Ireland could have rewritten history. Instead, that game was virtually airbrushed from history by what happened a week later, and the 60-0 Hamilton horror show probably left Declan Kidney’s tenure irreparably damaged.
Then, as this time, the third Test will come in the 52nd week of Ireland’s season. No wonder Schmidt looked troubled.
“We’d love it if it was consistent across three performances, as long as that consistency is at a very high level,” he said. “It’s going to be difficult. . . We’re going to have to utilise the squad we take, and I think that’s going to present challenges in itself. We may have to break up combinations and try new combinations. But that’s part of the investment side of it and it’s also part of the performance side of it, because if we can get them to work hard for each other then hopefully we can get three consistent performances at a very high level. It will be very tough to do.”
That Leinster, Munster and Ulster did not reach the knock-out stages of the European Champions Cup was a blessing in disguise, giving all their players three weeks respite on the seasonal run-in, even if an all-Irish Guinness Pro12 final would ultimately exact a heavy toll.
New South Africa coach Allister Coetzee has named nine uncapped players in his 31-man squad. “Some of the media comment is that they are going to be a little bit more expansive. I thought Heyneke Meyer had them mixing their game up a fair bit anyway, so I don’t expect anything massively different,” said Schmidt. “There are a number of the same personnel there. We know they’re going to be incredibly strong in the midfield . . . they are spoiled for choice really; is it Jan Serfontein, or is it Jesse Kriel or Damian de Allende? They’ve been outstanding.”
“Up front we have already discussed them briefly and there are some guys who missed out up front who are incredibly good players; a guy like Vincent Koch, for example, who plays for The Stormers. It is just so competitive to get into their squad, so whatever they do come up with and what they’re going to deliver, it’s going to be very hard to break down.”
“They’ve talked a little bit about their nine, and having three news nines, but Nic Groom reminds me a little bit of Neil de Kock, who plays with Saracens. He is just so efficient, and a great passing game. Faf de Klerk is a weapon around the fringes and really dangerous. Rudy Paige was with them at the World Cup and has had a fair bit of experience in that Springbok environment already and is a leader for the Blue Bulls.”
“I think anywhere they’re inexperienced, they’ve got great talent and anywhere they’re experienced, they’ve got great talent. As Andy [Farrell] said, that’s part of what is the excitement and the challenge.”
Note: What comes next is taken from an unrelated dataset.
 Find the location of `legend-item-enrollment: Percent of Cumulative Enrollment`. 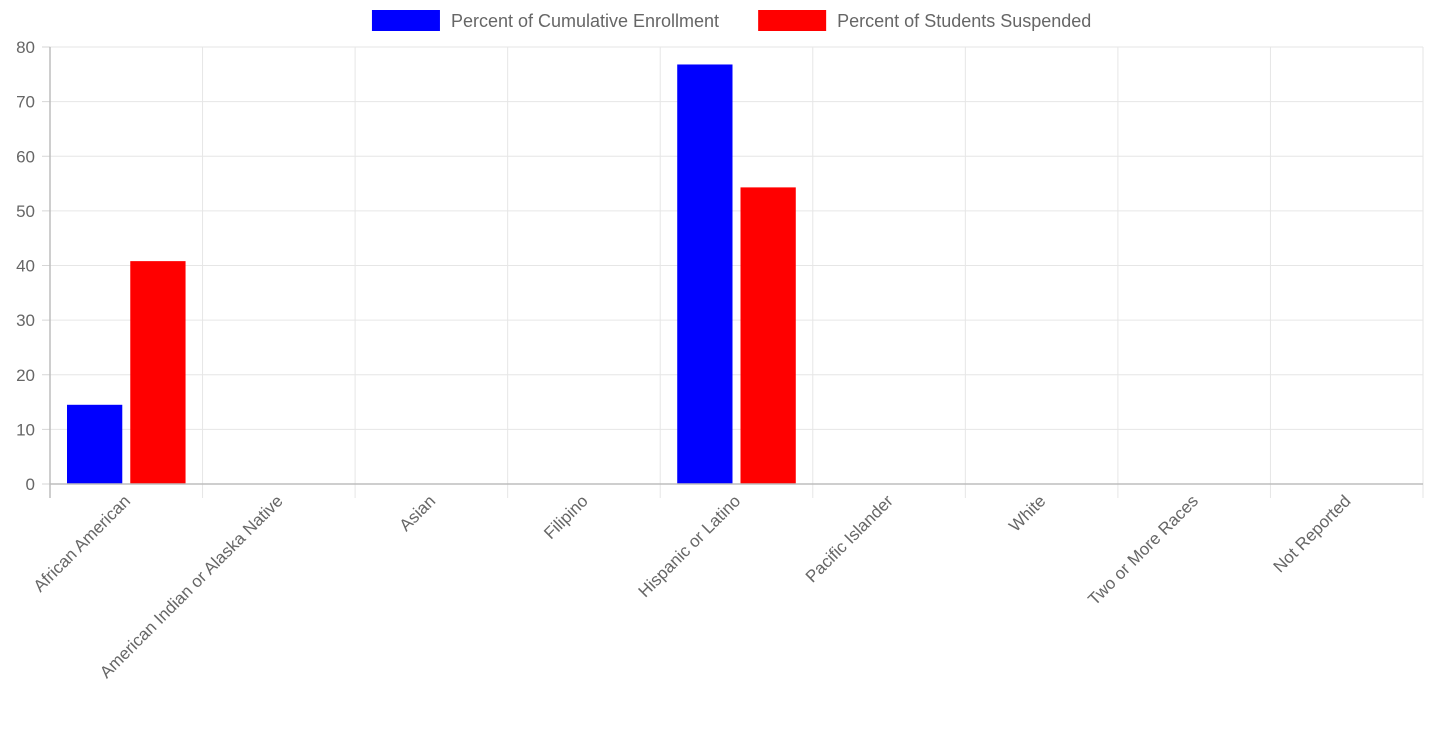

legend-item-enrollment: Percent of Cumulative Enrollment is located at coordinates (545, 20).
“Talking to the All Blacks who were there in ’96, and that’s how long it took them to finally topple the Springbok in South Africa, it was pretty important for them. It made a mark on them. It was something that they certainly cherished.”
“I still remember watching the game and at the end of the Test match when Sean Fitzpatrick sort of slumped on his knees, but was visibly satisfied that they’d finally got that monkey off their back. That’s how tough it is to go over there and win.”
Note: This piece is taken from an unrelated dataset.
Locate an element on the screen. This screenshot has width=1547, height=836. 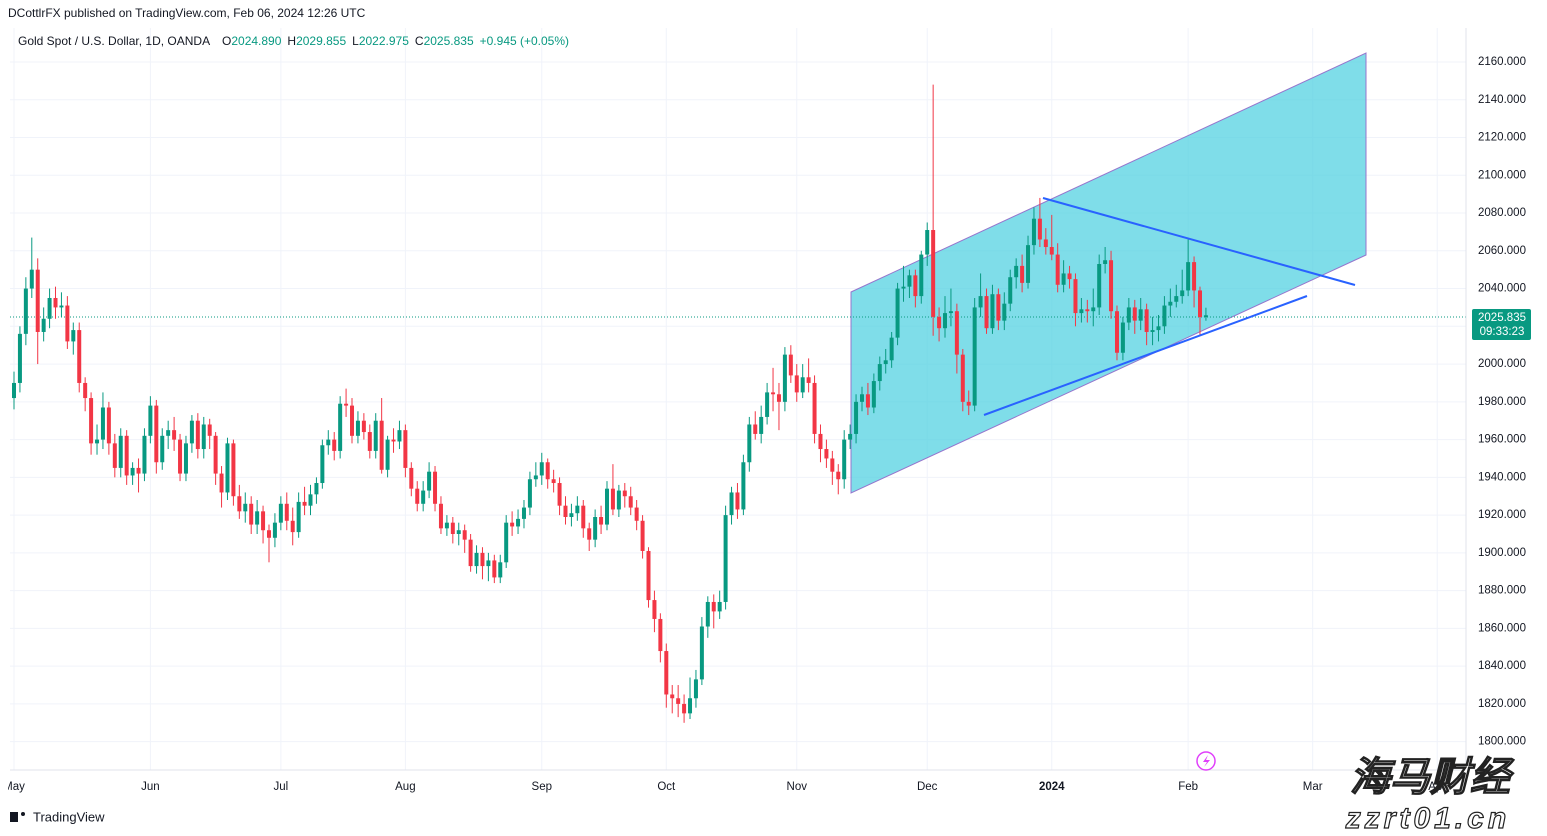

For Ireland to retain a high standard and remain competitive throughout each of the three Tests would also be an achievement or sorts.
For Ireland to nick one and make history, the opening Test at sea level in Cape Town looks the most winnable. But heading to altitude in Johannesburg 1-0 down could suddenly start to make it look like a long tour, all the more so if there are any more unfavourable doctor’s reports.